The key is the credit market, as the inability of debt expansion, both corporate and household, to continue at the same pace will cause a weakening in both real estate and stock markets.  It seems like China has reached debt saturation where only a suicidal money printing spree would be able to prevent a big downturn, and that money printing would only build up even more nonperforming loans and make the Ponzi scheme bigger than it already is, and it is enormous now. 

Yes, from a long term view, this is probably one of the worst times to invest in stocks or real estate, but since everyone has a short term focus, they are buying, because the corporations are, and because they have to in order to keep up with the S&P 500.  It will end in a bear market, like they all do.  Its just a matter of timing.  And the 2020 US Presidential election is probably the perfect excuse to start the selling. 

Keeping my powder dry, as the short selling opportunity for 2020 gets better and better with each new all time high. 

Friday, November 8, 2019

Monster in Waiting

The higher it goes, the harder it falls.  It has been a flabbergasting move higher on US China phase 1 trade deal headlines, repeated in various forms over and over again, yet still able to spike the futures higher whenever they hit the wires. 

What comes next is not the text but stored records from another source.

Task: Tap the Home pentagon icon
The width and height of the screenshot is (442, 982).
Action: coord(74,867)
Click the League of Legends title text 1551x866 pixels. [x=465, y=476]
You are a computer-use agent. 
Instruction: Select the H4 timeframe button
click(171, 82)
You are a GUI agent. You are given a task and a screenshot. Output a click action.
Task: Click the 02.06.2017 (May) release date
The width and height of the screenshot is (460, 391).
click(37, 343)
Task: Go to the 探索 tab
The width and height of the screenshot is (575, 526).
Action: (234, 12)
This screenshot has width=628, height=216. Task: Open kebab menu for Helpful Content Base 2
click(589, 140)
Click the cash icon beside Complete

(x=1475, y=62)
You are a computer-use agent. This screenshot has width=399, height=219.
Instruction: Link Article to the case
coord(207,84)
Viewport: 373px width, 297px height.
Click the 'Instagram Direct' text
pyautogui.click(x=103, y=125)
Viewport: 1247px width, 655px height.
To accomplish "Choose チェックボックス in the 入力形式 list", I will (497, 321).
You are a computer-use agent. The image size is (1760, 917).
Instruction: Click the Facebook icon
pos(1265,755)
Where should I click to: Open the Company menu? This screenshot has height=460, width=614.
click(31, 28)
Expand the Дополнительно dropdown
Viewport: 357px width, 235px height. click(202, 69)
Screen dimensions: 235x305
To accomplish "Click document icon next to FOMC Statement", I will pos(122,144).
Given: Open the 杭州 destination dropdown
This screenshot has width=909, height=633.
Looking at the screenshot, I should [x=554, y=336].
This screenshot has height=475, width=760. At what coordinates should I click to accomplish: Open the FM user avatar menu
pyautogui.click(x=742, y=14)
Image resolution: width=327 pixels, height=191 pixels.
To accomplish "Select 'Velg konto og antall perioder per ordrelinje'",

This feels like the most extended relief rally on a nothingburger deal that will be meaningless after November 2020.  Learning from experience over the last 10 years, it is better safe than sorry in shorting the SPX.  One must be very careful picking spots to go short, because there is a big mental and financial cost for being too early to short, as one bleeds losses as the indices grind higher day after day, testing one's will and belief in the bigger time frames. 

I usually lean bearish, but I also realize that there are certain seasonal patterns that usually play out, such as November and December being bullish.  And the massive amount of equity fund outflows this year due to trade war and even recession fears also made it less likely that you would get a sustained selloff.  As you all probably know, the significance of the US/China trade war is blown way out of proportion and with the huge budget deficits that the US government is running, the odds of a recession are much lower than Wall St. thinks. 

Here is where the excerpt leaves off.